#### WHAT YOU NEED TO DO
Your task is to copy every line below that contains the word "chart".

#### Data entries

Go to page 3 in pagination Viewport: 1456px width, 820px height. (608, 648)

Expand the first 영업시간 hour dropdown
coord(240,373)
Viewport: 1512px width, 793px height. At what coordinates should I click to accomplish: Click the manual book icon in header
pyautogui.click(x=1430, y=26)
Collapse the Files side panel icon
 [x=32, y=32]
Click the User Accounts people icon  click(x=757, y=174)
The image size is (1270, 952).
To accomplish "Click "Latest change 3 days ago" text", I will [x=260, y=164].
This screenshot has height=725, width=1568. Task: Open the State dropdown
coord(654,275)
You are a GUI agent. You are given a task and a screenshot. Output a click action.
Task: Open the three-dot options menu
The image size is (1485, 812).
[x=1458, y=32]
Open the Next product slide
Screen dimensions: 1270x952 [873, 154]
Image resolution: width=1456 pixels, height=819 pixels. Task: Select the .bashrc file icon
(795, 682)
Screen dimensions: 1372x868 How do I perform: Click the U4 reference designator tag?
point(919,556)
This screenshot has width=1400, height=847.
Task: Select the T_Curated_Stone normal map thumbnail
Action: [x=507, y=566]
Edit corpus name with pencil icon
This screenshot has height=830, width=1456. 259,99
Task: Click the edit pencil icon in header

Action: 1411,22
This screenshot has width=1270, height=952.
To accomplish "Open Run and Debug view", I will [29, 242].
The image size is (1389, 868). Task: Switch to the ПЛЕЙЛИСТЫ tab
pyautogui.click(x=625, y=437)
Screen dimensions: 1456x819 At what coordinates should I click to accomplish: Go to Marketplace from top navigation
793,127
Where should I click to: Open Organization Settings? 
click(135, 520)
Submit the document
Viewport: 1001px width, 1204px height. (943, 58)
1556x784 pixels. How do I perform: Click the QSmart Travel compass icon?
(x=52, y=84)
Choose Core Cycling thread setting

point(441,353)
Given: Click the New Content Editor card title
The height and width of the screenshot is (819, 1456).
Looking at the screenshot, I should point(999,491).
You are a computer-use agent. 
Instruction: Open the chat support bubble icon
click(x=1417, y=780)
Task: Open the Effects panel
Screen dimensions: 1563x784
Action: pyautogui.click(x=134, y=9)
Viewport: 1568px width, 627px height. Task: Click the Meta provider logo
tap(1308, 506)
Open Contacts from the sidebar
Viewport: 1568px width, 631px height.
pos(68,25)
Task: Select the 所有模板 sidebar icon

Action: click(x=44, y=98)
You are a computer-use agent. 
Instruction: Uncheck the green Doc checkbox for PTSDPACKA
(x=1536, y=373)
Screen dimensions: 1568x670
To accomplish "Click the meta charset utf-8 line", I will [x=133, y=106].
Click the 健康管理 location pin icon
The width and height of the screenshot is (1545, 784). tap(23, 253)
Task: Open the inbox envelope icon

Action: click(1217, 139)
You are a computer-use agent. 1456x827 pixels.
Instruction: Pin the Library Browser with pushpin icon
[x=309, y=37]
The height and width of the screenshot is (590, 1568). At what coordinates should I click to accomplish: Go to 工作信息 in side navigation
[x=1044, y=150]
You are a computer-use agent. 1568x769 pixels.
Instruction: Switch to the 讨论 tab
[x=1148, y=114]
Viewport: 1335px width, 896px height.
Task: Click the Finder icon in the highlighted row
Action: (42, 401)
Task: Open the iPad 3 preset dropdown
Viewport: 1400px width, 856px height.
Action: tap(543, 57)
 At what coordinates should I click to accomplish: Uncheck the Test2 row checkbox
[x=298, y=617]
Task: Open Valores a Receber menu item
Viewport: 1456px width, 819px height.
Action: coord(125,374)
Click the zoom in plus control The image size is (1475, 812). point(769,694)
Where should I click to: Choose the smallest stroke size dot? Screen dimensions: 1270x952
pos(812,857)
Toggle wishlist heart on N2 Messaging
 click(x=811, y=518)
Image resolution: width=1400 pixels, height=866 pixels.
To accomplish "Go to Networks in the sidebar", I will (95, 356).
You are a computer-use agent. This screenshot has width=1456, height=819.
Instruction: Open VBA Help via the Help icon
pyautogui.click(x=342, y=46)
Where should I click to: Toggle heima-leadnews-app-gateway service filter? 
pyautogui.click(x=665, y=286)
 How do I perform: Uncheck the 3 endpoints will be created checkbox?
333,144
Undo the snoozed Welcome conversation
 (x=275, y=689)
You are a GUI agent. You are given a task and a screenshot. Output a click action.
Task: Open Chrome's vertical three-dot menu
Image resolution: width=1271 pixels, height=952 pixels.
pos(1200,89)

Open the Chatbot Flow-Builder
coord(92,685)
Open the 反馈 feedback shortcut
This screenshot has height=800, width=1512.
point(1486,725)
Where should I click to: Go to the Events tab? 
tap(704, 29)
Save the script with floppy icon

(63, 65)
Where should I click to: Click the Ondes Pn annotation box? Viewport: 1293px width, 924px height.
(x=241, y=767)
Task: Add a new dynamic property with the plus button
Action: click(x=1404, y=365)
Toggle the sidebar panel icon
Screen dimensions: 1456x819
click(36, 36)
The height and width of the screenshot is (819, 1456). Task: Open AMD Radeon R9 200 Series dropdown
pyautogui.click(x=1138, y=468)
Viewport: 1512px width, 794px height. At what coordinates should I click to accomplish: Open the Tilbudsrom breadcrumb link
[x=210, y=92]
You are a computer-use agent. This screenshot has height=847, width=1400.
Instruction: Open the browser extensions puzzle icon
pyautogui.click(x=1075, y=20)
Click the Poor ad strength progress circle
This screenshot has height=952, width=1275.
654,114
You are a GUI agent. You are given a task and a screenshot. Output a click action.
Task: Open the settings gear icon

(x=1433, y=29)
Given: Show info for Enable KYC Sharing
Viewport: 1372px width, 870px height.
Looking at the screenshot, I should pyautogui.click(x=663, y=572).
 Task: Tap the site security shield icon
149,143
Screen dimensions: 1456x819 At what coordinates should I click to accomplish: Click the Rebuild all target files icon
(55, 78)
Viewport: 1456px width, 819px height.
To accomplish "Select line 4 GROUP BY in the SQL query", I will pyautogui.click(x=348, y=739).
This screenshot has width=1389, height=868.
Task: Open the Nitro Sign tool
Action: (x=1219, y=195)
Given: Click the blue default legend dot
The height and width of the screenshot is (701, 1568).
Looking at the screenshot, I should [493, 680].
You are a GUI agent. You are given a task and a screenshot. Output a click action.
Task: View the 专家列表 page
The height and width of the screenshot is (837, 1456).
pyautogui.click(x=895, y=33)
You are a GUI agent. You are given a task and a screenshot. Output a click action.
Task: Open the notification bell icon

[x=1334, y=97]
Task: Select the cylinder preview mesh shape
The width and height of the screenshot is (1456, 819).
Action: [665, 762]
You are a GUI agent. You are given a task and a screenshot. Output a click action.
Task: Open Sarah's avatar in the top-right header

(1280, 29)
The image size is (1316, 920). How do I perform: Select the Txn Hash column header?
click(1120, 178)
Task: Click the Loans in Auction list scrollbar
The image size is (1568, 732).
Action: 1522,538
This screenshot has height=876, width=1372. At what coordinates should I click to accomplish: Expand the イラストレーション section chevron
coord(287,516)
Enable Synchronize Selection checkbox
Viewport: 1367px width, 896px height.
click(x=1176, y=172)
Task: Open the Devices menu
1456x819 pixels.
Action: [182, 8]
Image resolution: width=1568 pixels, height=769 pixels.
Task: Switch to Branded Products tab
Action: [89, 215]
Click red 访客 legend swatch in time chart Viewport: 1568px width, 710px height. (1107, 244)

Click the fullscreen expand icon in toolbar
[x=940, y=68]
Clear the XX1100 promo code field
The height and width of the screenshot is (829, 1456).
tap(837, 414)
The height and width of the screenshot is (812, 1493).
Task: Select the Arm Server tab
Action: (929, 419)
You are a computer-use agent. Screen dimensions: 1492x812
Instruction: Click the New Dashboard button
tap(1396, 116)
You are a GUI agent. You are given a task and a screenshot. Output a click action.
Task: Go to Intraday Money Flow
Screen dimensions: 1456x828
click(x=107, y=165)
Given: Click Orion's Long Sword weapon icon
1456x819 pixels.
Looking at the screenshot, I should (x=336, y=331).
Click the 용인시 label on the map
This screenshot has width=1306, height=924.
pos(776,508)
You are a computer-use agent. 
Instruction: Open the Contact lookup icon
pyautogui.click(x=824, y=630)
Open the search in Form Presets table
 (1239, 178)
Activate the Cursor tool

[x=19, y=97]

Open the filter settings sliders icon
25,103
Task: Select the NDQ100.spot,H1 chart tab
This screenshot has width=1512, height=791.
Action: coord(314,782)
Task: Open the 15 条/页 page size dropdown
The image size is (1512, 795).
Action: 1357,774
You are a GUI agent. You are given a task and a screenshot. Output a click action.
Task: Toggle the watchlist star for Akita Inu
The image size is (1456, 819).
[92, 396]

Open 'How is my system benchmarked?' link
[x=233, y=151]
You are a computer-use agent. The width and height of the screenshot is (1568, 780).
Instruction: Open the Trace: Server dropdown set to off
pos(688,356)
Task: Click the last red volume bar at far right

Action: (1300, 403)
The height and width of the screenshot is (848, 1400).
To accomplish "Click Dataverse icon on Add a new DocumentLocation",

#### REPLY
Click red 访客 legend swatch in time chart Viewport: 1568px width, 710px height. (1107, 244)
Task: Select the NDQ100.spot,H1 chart tab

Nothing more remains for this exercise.